Unions are threatening to strike if classrooms reopen, but are also pushing to limit live remote teaching. Their demands will shape pandemic education.
Wow. Those teachers are so unreasonable. They don't want to do anything. This, in fact, is no different than recent claims made in the NY Post. Here's the difference--the Post, at least, ran it on the editorial page, while the Times runs it as a feature. While I don't like either story, at least the Post seems aware of what is and is not opinion.
How they come to conclusions is a little tougher to determine. It's certainly not based on verifiable fact. Perhaps the two (!) reporters on this piece came to an opinion and sought out to prove it. Perhaps they feel their case is valid. However, it isn't.
Let's look at their first assertion--that unions are threatening to strike. Here's what they say:
On Tuesday, the nation’s second-largest teachers’ union raised the stakes dramatically by authorizing its local and state chapters to strike if their districts do not take sufficient precautions — such as requiring masks and updating ventilation systems — before reopening classrooms. Already, teachers’ unions have sued Florida’s governor over that state’s efforts to require schools to offer in-person instruction.
I'm not entirely sure that's anything so drastic. The fact is Florida is exploding in Corona virus. Deaths just spiked to a record high. The MAGA governor claims students are at less risk, so therefore teachers at more risk must go back. I'm puzzled at why a lawsuit against that is radical in any way.
As for the rest of the country, considering that school reopenings have failed as Corona surged in Israel, South Korea, Hong King, and Beijing, I'm curious as to why strikes to preserve lives and health of not only teachers and their families, but also students and their families, is extreme in any way. In fact I heard Randi Weingarten say that strikes would be utilized only if nothing else worked.

Data section ::
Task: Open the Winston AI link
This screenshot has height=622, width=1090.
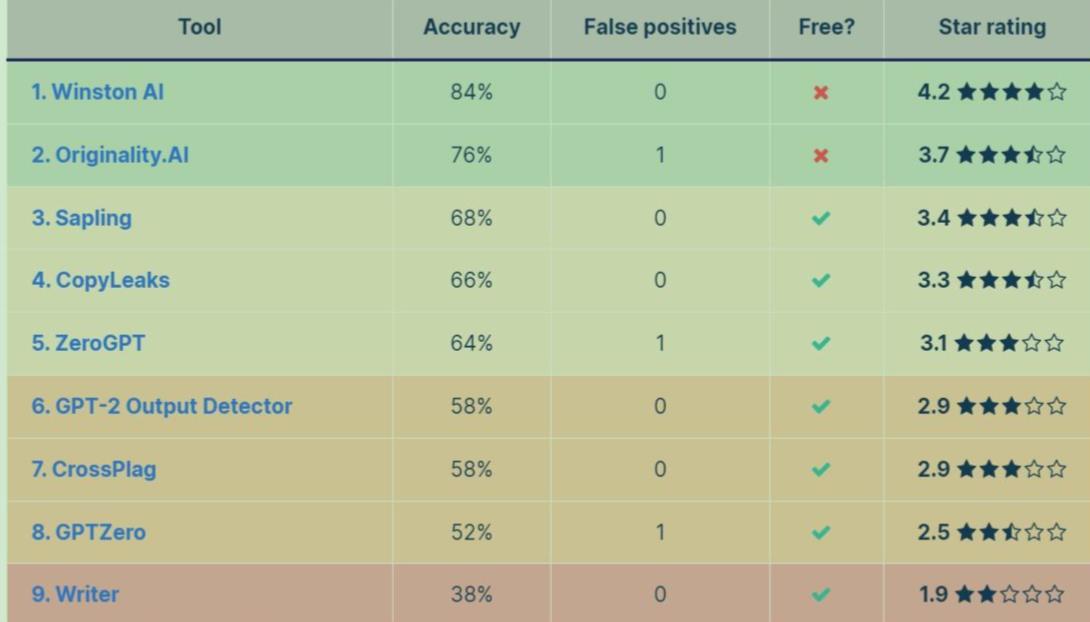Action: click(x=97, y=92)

---

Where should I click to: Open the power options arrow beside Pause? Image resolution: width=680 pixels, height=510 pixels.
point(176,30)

==

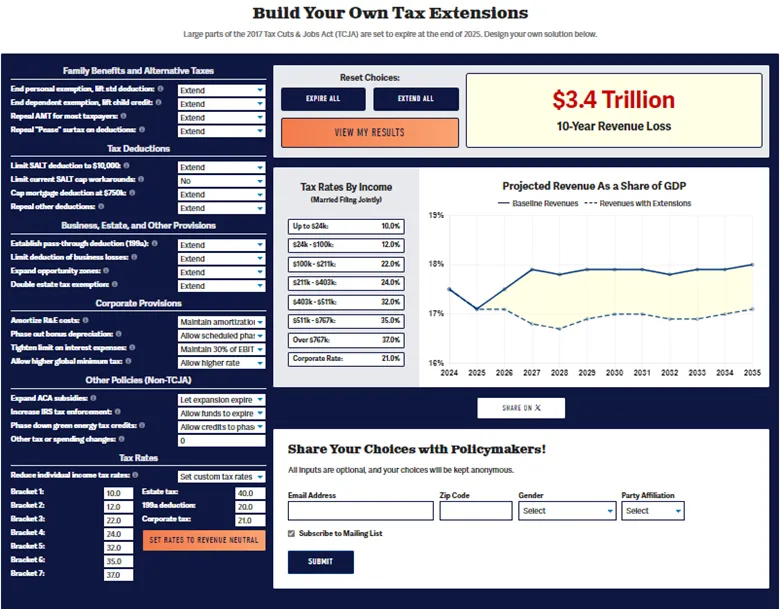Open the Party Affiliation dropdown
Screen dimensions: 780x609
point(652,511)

Check your understanding ::
1) Reproduce the passage of the teachers' union post that opens with the words containing "I'm not entirely" and closes with "nothing else worked.".
2) Keep writing the teachers' union post, picking up right after its final sentence.
You can set the rows aside.

Results of the exercise ::
1)
I'm not entirely sure that's anything so drastic. The fact is Florida is exploding in Corona virus. Deaths just spiked to a record high. The MAGA governor claims students are at less risk, so therefore teachers at more risk must go back. I'm puzzled at why a lawsuit against that is radical in any way.
As for the rest of the country, considering that school reopenings have failed as Corona surged in Israel, South Korea, Hong King, and Beijing, I'm curious as to why strikes to preserve lives and health of not only teachers and their families, but also students and their families, is extreme in any way. In fact I heard Randi Weingarten say that strikes would be utilized only if nothing else worked.

2)
Let's look at the other half of the Times' assertion, which I'd color categorically untrue. The Times claims teachers want to limit online teaching. Their evidence is ridiculous, and they don't remotely understand what online teaching is.
Some critics see teachers’ unions as trying to have it both ways: reluctant to return to classrooms, but also resistant in some districts to providing a full day of remote school via tools like live video — the kind of interactive, online instruction that many parents say their children need after watching them flounder in the spring.
This is the kind of argument we regularly get from President Trump--people are saying this or that. Which people? Trump never says so, and neither does this pair of Times reporters. I used live video every day I taught, and so did most teachers I knew. There were issues with it, of course, but I see no evidence these reporters even know what they are.
Here are just a few things the Times reporters failed to consider:
We had no training and were told to just do this. This was not an easy thing for me, or for any teacher I know. Though I'm fond of technology, though my laptop and I are almost joined at the hip, I had never used Zoom or Google Classroom before. I was lucky to find a young teacher who gave me a crash course just before we left. Not everyone was so lucky. I have still not seen or heard anything about substantive training. While it was great the DOE provided for three days of it in March, the fact is that school administrators who provided it, for the most part, knew as little about it as I did.
We don't live in classrooms. Some teachers are simply unable to broadcast from home. We don't all live in 1950s TV show conditions. I know teachers who have disabled children who have violent tantrums. I know teachers who are homeless. The NY Times doesn't know teachers like these because they talk to "some critics" rather than real live teachers. An easy solution to this would be to provide real training and open school buildings to teachers (and students) who lack safe quiet places and/ or technology.
Online instruction is not simply going online. I don't give a lot of difficult homework. Mostly, I'll give exercises that take ten or fifteen minutes to do, and go over them in class. While students are writing them on the board to review, I'll walk around and check for completion. While these assignments don't make a high percentage of the overall grade, I'll give 100% for completion, 50 for partial, and zero for nothing. I can't walk around a virtual classroom checking work. I end up grading everything, and it's really time consuming. That's not to mention more substantial assignments, like essays, that come in all the time. I grade them as I see them, and it takes a lot longer than sitting with a stack of papers that I collected.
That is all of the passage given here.